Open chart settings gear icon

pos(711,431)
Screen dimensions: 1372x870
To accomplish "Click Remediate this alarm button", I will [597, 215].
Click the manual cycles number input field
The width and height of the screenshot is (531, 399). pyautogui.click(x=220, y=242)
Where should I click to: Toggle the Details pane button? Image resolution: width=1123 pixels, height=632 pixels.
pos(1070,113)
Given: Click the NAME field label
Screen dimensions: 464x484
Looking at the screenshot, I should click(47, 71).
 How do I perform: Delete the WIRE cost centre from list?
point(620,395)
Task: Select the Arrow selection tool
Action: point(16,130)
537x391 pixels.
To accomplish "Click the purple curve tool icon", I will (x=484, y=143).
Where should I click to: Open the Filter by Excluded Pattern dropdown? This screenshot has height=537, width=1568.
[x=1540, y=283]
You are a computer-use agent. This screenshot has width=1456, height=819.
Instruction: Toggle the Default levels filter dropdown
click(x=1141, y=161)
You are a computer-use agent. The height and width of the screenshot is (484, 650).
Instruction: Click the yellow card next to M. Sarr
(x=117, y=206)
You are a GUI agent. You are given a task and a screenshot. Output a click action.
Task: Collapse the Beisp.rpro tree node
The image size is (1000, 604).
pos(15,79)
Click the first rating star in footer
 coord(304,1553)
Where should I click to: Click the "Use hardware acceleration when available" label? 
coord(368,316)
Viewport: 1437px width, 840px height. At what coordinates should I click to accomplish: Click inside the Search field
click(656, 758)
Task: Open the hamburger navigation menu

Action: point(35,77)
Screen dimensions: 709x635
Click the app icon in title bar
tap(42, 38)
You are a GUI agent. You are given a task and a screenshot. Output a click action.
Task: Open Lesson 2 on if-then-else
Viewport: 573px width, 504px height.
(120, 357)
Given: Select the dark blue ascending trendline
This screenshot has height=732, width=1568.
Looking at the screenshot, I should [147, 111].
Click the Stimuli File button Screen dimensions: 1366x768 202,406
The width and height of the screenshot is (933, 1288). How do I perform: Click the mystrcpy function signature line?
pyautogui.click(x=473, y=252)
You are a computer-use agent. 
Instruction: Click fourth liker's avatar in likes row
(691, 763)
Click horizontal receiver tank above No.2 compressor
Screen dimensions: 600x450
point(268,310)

**WHAT TO DO:** Set down verbatim only the lines between the start of the data above and the line with "537x391 pixels.", both boundaries included.

**TASK RESPONSE:**
Open chart settings gear icon

pos(711,431)
Screen dimensions: 1372x870
To accomplish "Click Remediate this alarm button", I will [597, 215].
Click the manual cycles number input field
The width and height of the screenshot is (531, 399). pyautogui.click(x=220, y=242)
Where should I click to: Toggle the Details pane button? Image resolution: width=1123 pixels, height=632 pixels.
pos(1070,113)
Given: Click the NAME field label
Screen dimensions: 464x484
Looking at the screenshot, I should click(47, 71).
 How do I perform: Delete the WIRE cost centre from list?
point(620,395)
Task: Select the Arrow selection tool
Action: point(16,130)
537x391 pixels.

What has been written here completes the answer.